As of Friday, there have been 41 attacks in all throughout Khyber Pakhtunkhwa since January 1 – 41 attacks in 17 days, claiming 24 lives. Peshawar, as usual and as always, tops the chart, incurring the major brunt of the terrorist attacks. There has been no let up.
What is more worrying is that the graph has been going up. Notwithstanding, the brief hiatus and a small decline in terrorist attacks in October and November – partly due to the death of TTP chief Hakeemullah Mehsud – the figures have jumped up from 36 per cent of the year’s total in August to 48 per cent when 2013 came to a close. (Just over 830 attacks were carried out in the year.)
Government and security officials are worried. “There is an upward trajectory,” says a government official. “The graph is going up and up.”
There has been a spike in target killings of policemen, intelligence officials and political figures. In December, there were a total of 10 target killings and there has been no let-up this month.
An internal KP government document warns: “The trend of the last twelve months indicates that the government of Khyber Pakhtunkhwa should expect to deal with an average of 70 incidents.” The forecast, ominously, is true. Peshawar is bad, Charsadda is heating up, Swabi is no good either and the prognosis for Hangu and for Bannu is bad. Attacks in Shangla have ratcheted up too.
Several factors are responsible. One, with Fazlullah at the helm, the TTP is finding its moorings again. The TTP Mohmand is also upping the ante, increasing its activities in Charsadda, Mardan and Peshawar. The number of incidents of extortion and kidnapping for ransom has also registered a steep rise.
The strategy to cut a peace deal with one group to neutralise another in the Khyber tribal region has not played dividends either. In the words of one senior government official, it has backfired.
Rumours and speculations of an impending military action in North Waziristan have caused the relocation of a large number of militants from their stronghold to Orakzai, which has increased pressure on the Frontier Region and Hangu.
But while the TTP or for that matter several other independent groups have not indicated their willingness to engage in peace negotiations, the PTI government in KP and the PML-N government’s support for peace overtures have not had any impact on the overall security situation either.
Militants have not ceased their attacks in KP, despite PTI not owning the war, opposing drone strikes and blocking Nato supplies. The provincial government is at a dead end.

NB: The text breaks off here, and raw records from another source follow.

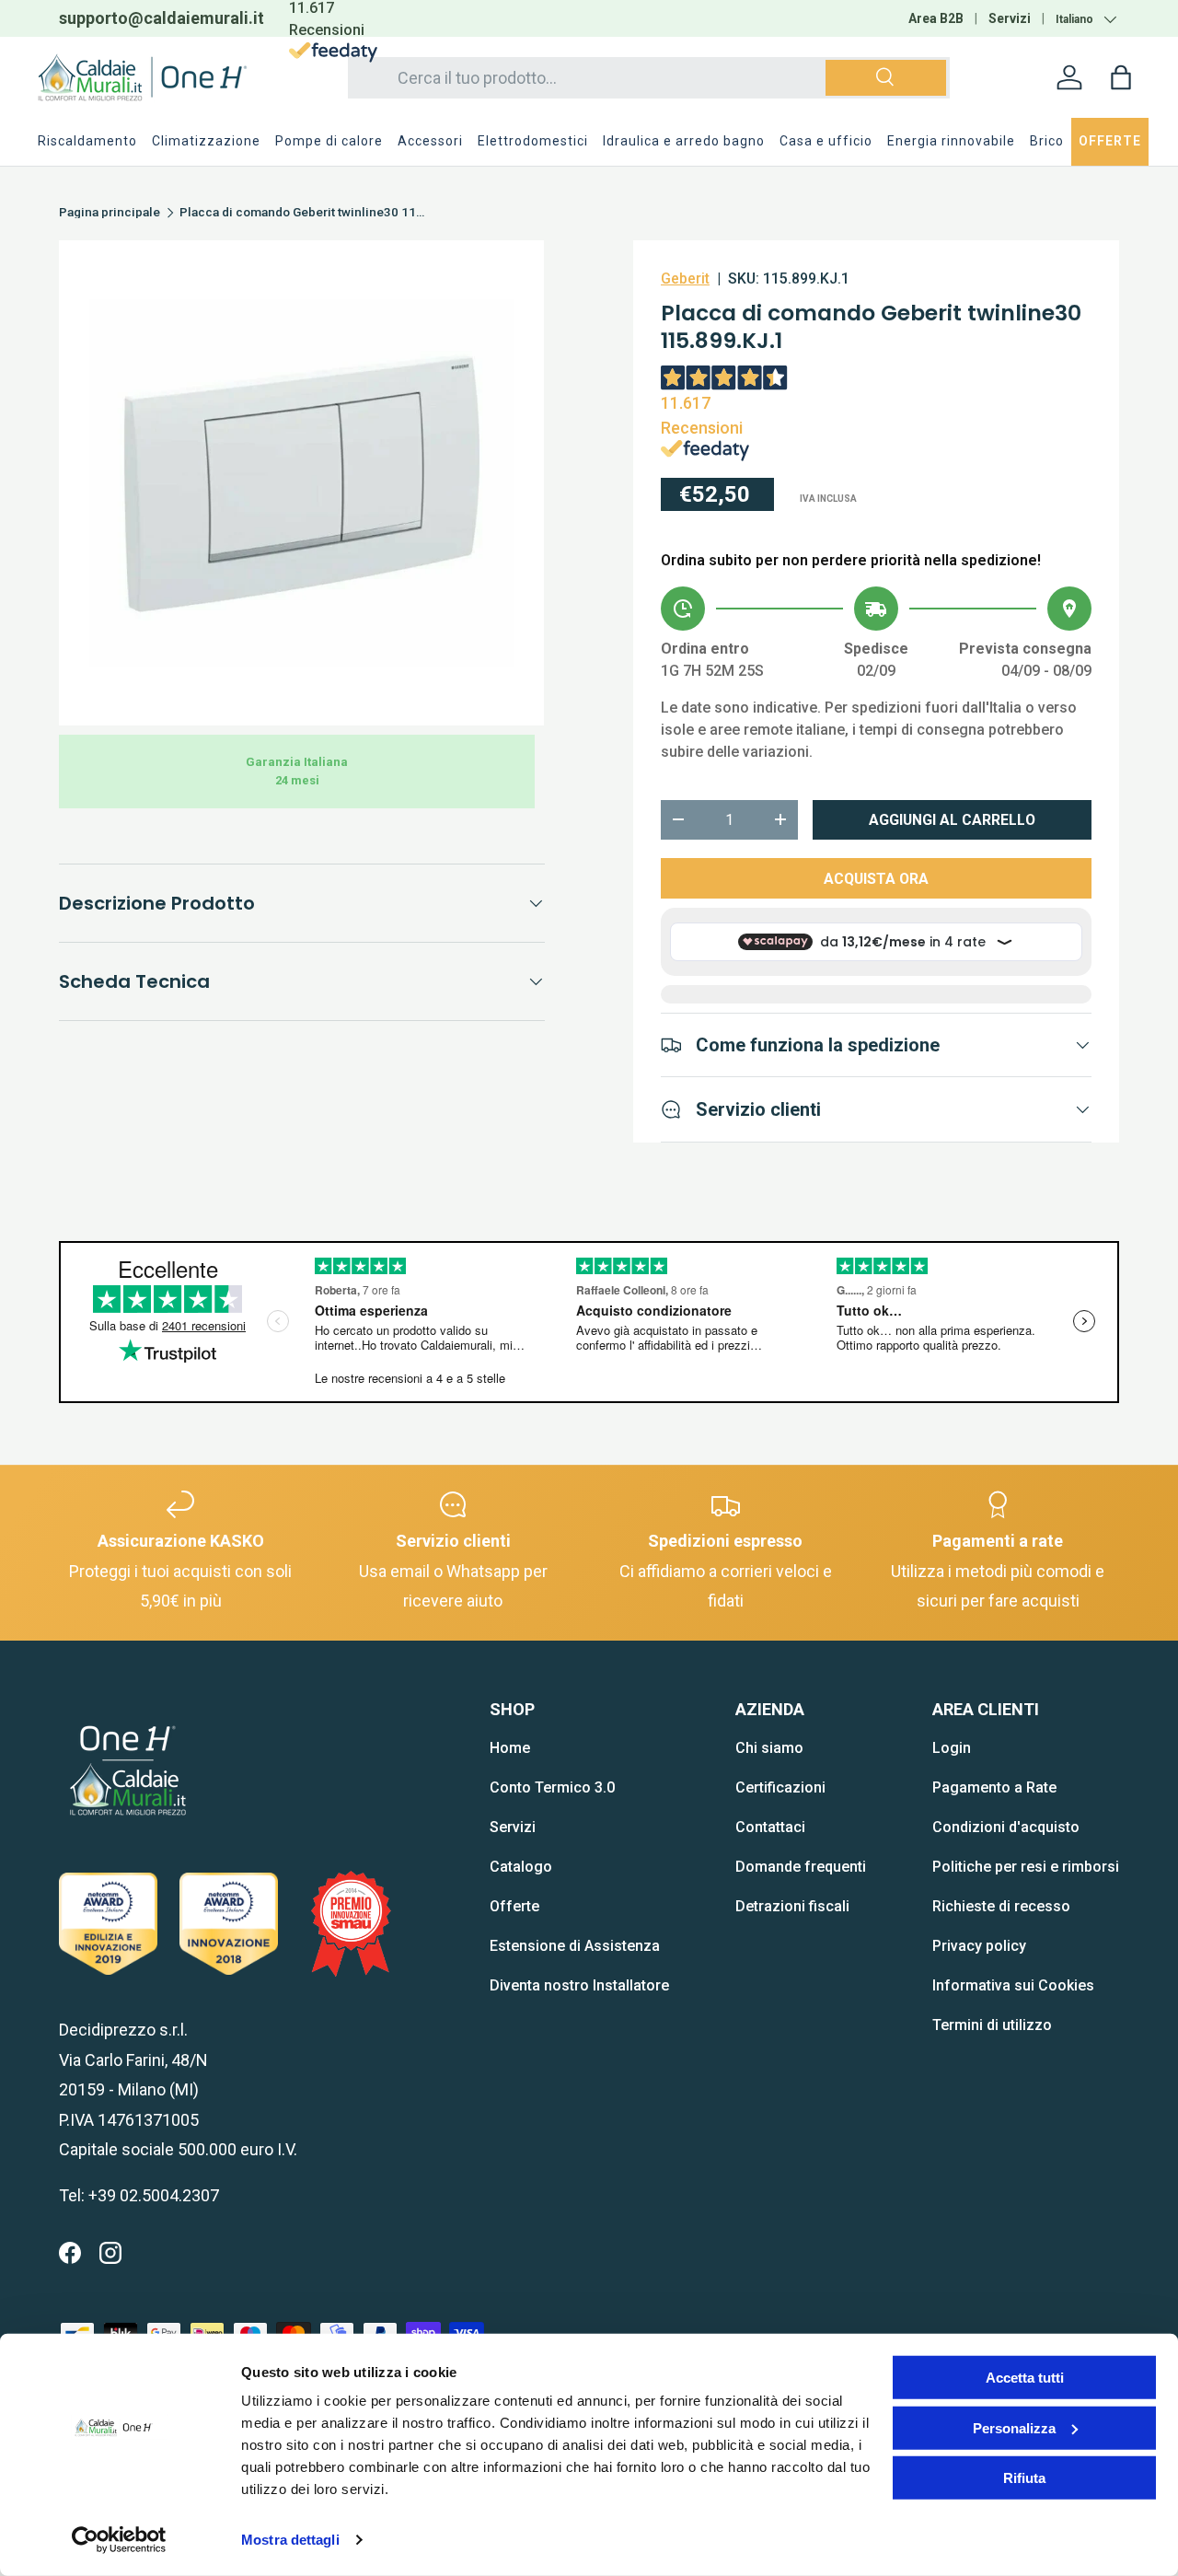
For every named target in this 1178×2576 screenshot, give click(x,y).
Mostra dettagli (290, 2539)
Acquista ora (876, 879)
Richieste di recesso (1001, 1906)
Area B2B (936, 18)
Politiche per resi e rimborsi (1025, 1866)
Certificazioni (780, 1787)
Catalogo (521, 1866)
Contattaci (770, 1827)
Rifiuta (1024, 2478)
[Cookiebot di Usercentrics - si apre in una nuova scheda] (119, 2540)
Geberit (685, 278)
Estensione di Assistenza (575, 1946)
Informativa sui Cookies (1013, 1985)
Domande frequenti (800, 1866)
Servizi (1009, 18)
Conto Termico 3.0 (552, 1787)
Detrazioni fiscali (792, 1906)
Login (951, 1748)
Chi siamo (769, 1748)
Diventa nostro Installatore (579, 1985)
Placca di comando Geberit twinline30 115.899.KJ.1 (303, 212)
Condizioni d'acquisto (1006, 1827)
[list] (301, 483)
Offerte (514, 1906)
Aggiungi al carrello (952, 820)
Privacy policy (979, 1946)
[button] (1121, 77)
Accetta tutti (1025, 2377)
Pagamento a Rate (994, 1787)
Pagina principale (109, 212)
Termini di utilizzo (992, 2025)
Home (510, 1748)
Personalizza (1014, 2427)
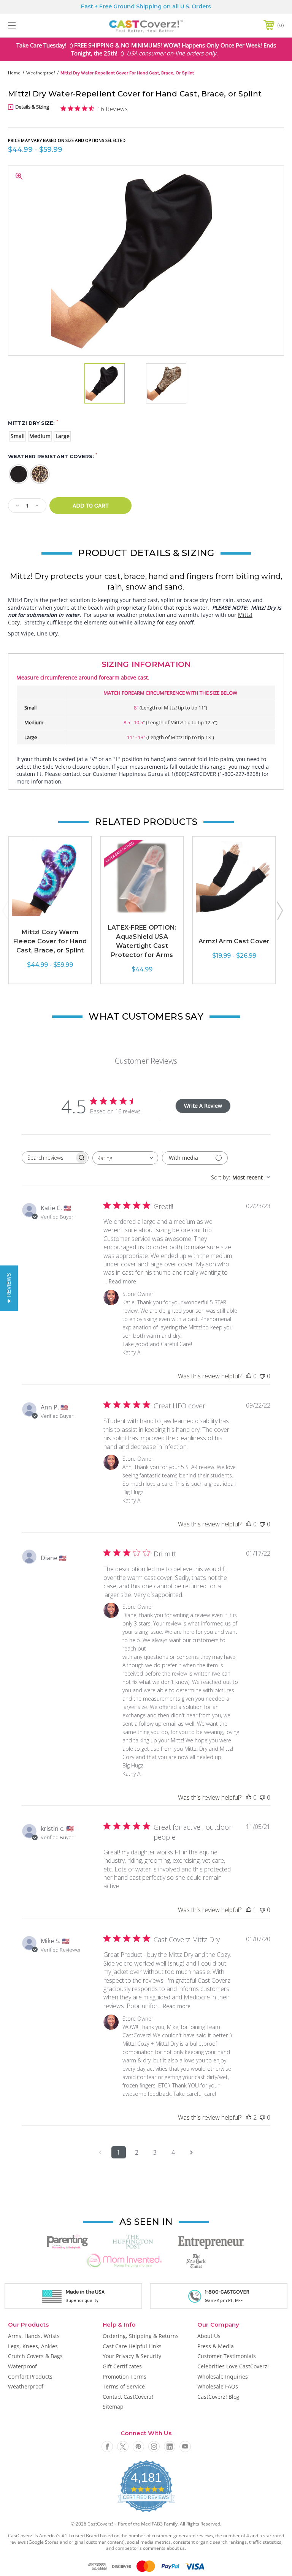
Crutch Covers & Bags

The federal government also seems confused. There has not been any real effort to engage the militants. It is clueless.
From the botched effort to send a team of negotiators to North Waziristan in November, to tasking Maulana Samiul Haq with approaching the Taliban, to Prime Minister Nawaz Sharif’s latest statement offering to co-opt Imran Khan, Fazlur Rehman, Samiul Haq, Prof Munawwar Hassan and for that matter “anybody who can be of help” to assist with the peace process, the random moves betray the government’s lack of seriousness.
So, who is Interior Minister Chaudhry Nisar Ali Khan talking to? And who are the interlocutors? It transpires that a team of religious clerics led by a senator from South Waziristan has been engaged to talk peace with a militant group in the tribal region.
The group has sway in one particular area and it does not represent the TTP. How this will influence the remaining motley crowd of militant groups, particularly their chief patron in the TTP, to embrace peace is a million dollar question. As one senior government official acknowledges, “There is confusion all around.”
Somehow, Imran Khan’s public view of Pakistan’s so-called war on terror is not in sync with the administration in KP. Grudgingly they may have lapped up their party leader’s words but in meetings with the federal government to devise a counter-terrorism strategy, not surprisingly, the government continues to own the war. And Dawn has proof.
Not surprisingly therefore, peace with militants has become an unwanted baby, being passed between Imran Khan and Nawaz Sharif as neither is willing to own it. Now there is a call for yet another All Parties Conference. Militants are continuing the attacks and people are continuing to die. There is no let-up.